Aujourd’hui, Moscou ravive et instrumentalise la mémoire de l’engagement soviétique contre le système colonial occidental dans le but de dissimuler, aux yeux des opinions internationales, la nature impérialiste et belliqueuse de la guerre en Ukraine, de porter le discrédit contre les pays occidentaux et de faciliter l’implantation de sociétés militaires russes et la perpétuation de systèmes de prédation en Afrique. Alors que le pouvoir russe ne cesse d’accuser les pays occidentaux de « doubles standards », la mise en regard de son discours anticolonial sur la scène internationale et de ses actions impériales dans son environnement régional laisse apparaître où se situe la mauvaise foi. Comme hier, son discours anticolonial s’inscrit dans une confrontation des puissances et a d’abord pour but d’affirmer la prééminence de Moscou.

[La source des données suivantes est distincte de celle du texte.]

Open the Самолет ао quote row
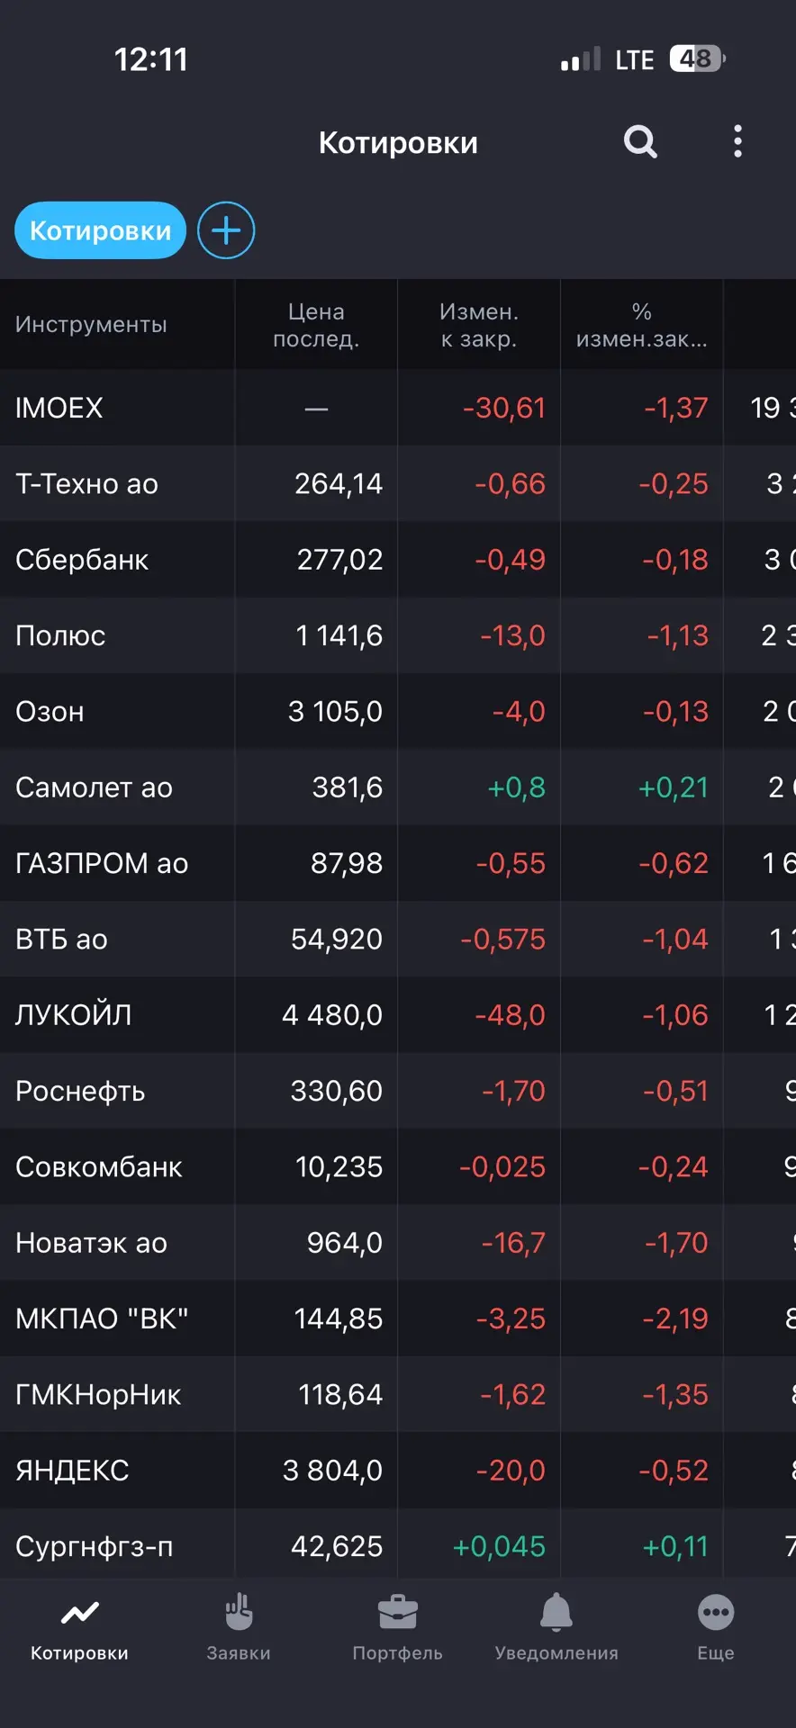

Il reste à dessiner un chemin pour l’avenir, en cherchant à aller au-delà de la période d’extrême tension que nous traversons. Pour les universitaires européens qui mènent des recherches sur les pays de l’ex-Union soviétique, en histoire, en sociologie, en littérature, en science politique et en relations internationales, l’heure est venue de changer de focale et d’étudier cette région suivant différentes échelles et différents points de vue. Pour les Russes qui se lamentent sur la dérive autocratique de leur pays, l’heure est venue d’affronter enfin l’histoire des violences impériales et de reconnaître leurs résurgences actuelles.

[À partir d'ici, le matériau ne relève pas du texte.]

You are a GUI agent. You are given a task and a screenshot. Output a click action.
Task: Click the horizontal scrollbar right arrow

Que les Russes comptent parmi les premières victimes des répressions bolcheviques, mais aussi parmi les instigateurs et les auteurs de ces violences de masse, rend la tâche ardue. Mémorial a un temps envisagé d’intenter au Parti communiste un procès qui aurait contraint l’État russe à endosser la responsabilité de ce continuum de violences. Les effets de cette chaîne de l’impunité apparaissent avec une acuité tragique depuis le début de la guerre contre l’Ukraine et rendent d’autant plus importante l’imputation des responsabilités individuelles pour ce nouveau crime d’agression et les crimes de guerre commis dans ce pays depuis 2014.